Customers, of course, rightly expect their bankers to behave ethically, to take responsibility and to be accountable.  In short, they expect bankers to be professional.  The last decade has shown the impact of unprofessional and unethical practice and underlined the role of banking in the global economy and in local communities.    

As Managing Director of the Chartered Banker Institute, with specific responsibility for the development of professional learning, it’s my role to support the creation of learning that enables bankers to act ethically – and to understand and embrace responsibility.  The Institute recently launched the Certificate in Professionalism and Ethics which is designed to develop bankers’ understanding of professionalism and ethics and the implications for both in a digital age.

One of the core roles of the Institute, as the professional membership body for bankers in the UK and globally, is to help create an environment where bankers develop their critical thinking skills.  This includes how ethical behaviour is encouraged and embedded via codes of conduct, regulation and leadership.  It also means exploring ethical demands and dilemmas, especially those posed by current trends such as digital innovation and environmental pressures. The Institute is one of only a few bodies to bring together ethics and digital banking – we see it as our role to inform and frame the debate around these complex areas.

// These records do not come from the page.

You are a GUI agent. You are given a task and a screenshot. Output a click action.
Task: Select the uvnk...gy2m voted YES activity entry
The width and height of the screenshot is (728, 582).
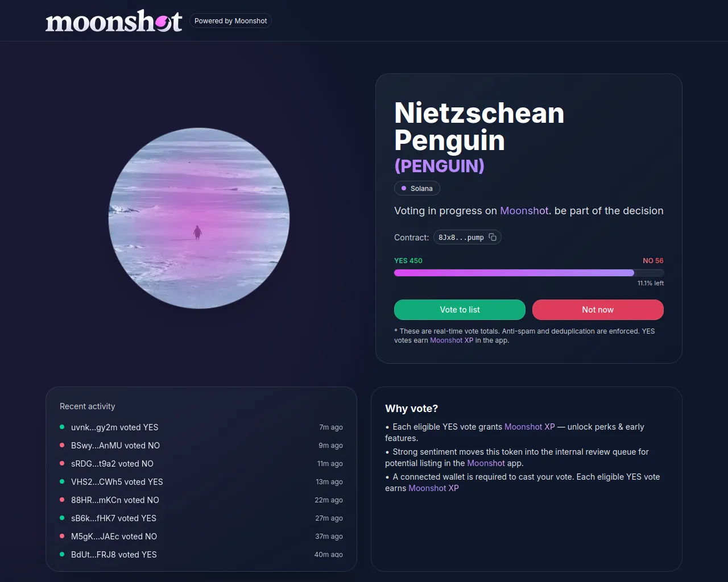coord(114,427)
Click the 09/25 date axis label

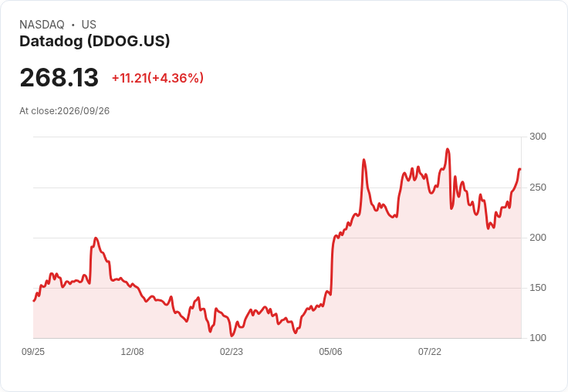pyautogui.click(x=33, y=352)
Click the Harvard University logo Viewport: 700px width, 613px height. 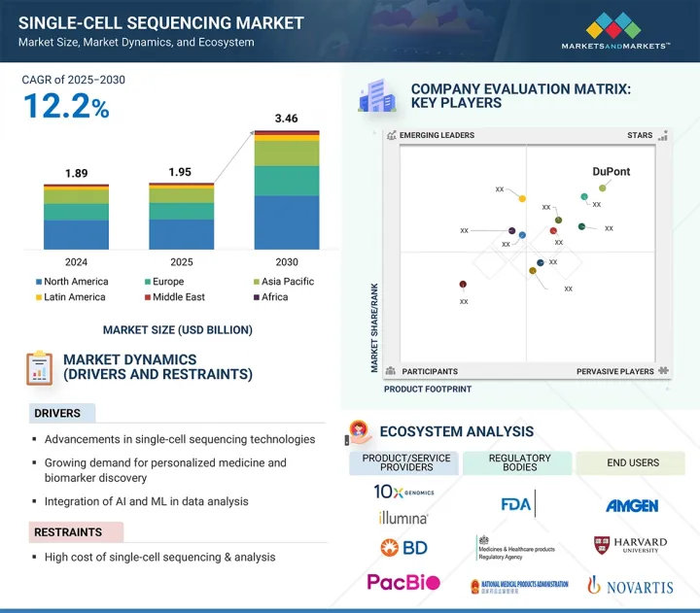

The Certificate in Professionalism and Ethics is one way in which we are informing the debate.  Those completing the Certificate will be challenged to:

  • critically reflect on the moral considerations that apply to bankers which derive from the nature of bank products and services, and the ways in which professionalising banking could help ensure those responsibilities are fulfilled
  • differentiate between a range of theories and approaches to ethical thinking and assess the extent to which these could help resolve ethical dilemmas and ethical arguments
  • examine the impact on banks, their customers, and their employees, of a range of legislation and regulation on current banking practice and the extent to which it is designed to rebuild trust and confidence in banks
  • differentiate between several views on the responsibilities of a business, and assess key ethical issues and challenges facing the banking sector
  • critically assess a range of theories relating to the ethics of leadership and corporate governance in banking
  • critically evaluate, from an ethical perspective, the impact, and potential impact, of environmental factors and technological developments on current and future banking practice.

I’d argue that bankers who think about issues such as these - and who understand the theories which underpin ethics and responsibility - are in a far better position to navigate modern banking successfully and professionally.  I believe ethics and responsibility are compatible with banking; indeed, they define how the service should be delivered.